As we get older the more critical the challenge of discovering our identity becomes. In junior high and high school, we begin to adapt a different identity all together, just to be accepted by the popular crowd. In Emily White’s essay “High School’s Secret Life” she points out, “They all imitate one another because the imitation speaks of their power. In this context conformity is not a cop-out but a way of broadcasting the fact that your aren’t a weirdo, that you are speaking in the signs of the chosen ones” (18). We change who we are so that the “cool” kids will acknowledge us, talk to us; bring us into their special society so that we belong to that society, no longer being the outcasts. Our true identity is forgotten and replaced by a fake identity that isn’t ours at all.
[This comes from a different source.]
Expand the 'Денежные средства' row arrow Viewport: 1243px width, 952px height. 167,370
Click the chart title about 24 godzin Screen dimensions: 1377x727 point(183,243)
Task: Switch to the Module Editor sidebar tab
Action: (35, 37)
Another obstacle that many face in developing their own identity is the need to impress their authority figures, like their parents or teachers. Young children look up to their parents as knowing everything and they want to do everything they can to make them proud of them. As these children age, the fight for who they are and what their parents want them to be becomes harder and harder to fight. In the essay “The Overachievers”, Alexandra Robbins tells that, “Never mind if the students don’t care about the prestige levels of their post-high school tracks; never mind if college is not for them. Sometimes from as early as their toddler years, millions of students are raised to believe that there is nothing more than important success, and nothing that reflects that success more than admittance to a top-tier college”(250-51). Students get this idea in their head that if they do not go to college, they won’t amount to anything important. This will that student who wants to be a writer force herself to go to school and become a doctor, because her parents think it is the better and more successful choice. They become someone they wouldn’t choose for themselves, just to fit the mold for success their parents and teachers have set up. They sacrifice their dreams, their desires, and their own self-identity for someone else’s dreams and desires.
While we struggle with these obstacles always challenging us to be someone we aren’t, someone’s own self can be an obstacle in the unfolding of their identity. Discovering who they are and not letting the different fears and influences change who exists is an internal battle that we all struggle with as years go by. During Halloween one year, Lucy Grealy, author of the essay “Masks”, talked about when she wore a Halloween mask to hide her scar on her face. "I breathed in the plastic tainted air behind the mask and thought that I was breathing in normalcy, that this freedom and ease were what the world consisted of, that other people felt it all the time"(71). Her desire to feel normal kept her wearing a mask of what she really was. She hid from the world what she really looked like, because she didn’t feel normal on the outside. Even though on the inside someone can have the same fears, same thoughts, same everyday likes and dislikes as everyone else around them, their outside appearance can hinder them from bringing out what their true identity inside is.
From the time we are born, we are in charge of discovering what our identity is. Even though society tells us to stand above the crowd and walk to the beat of our own drums, society also creates stereotypes and ideals of who the perfect person is. Sometimes we succumb to those stereotypes and turn our identity into a model that will fit societies’ mold. However, if we cling to the person we know we are, we can build on the ambition of who we are, fight against the stereotypes, all while preserving who our identity is.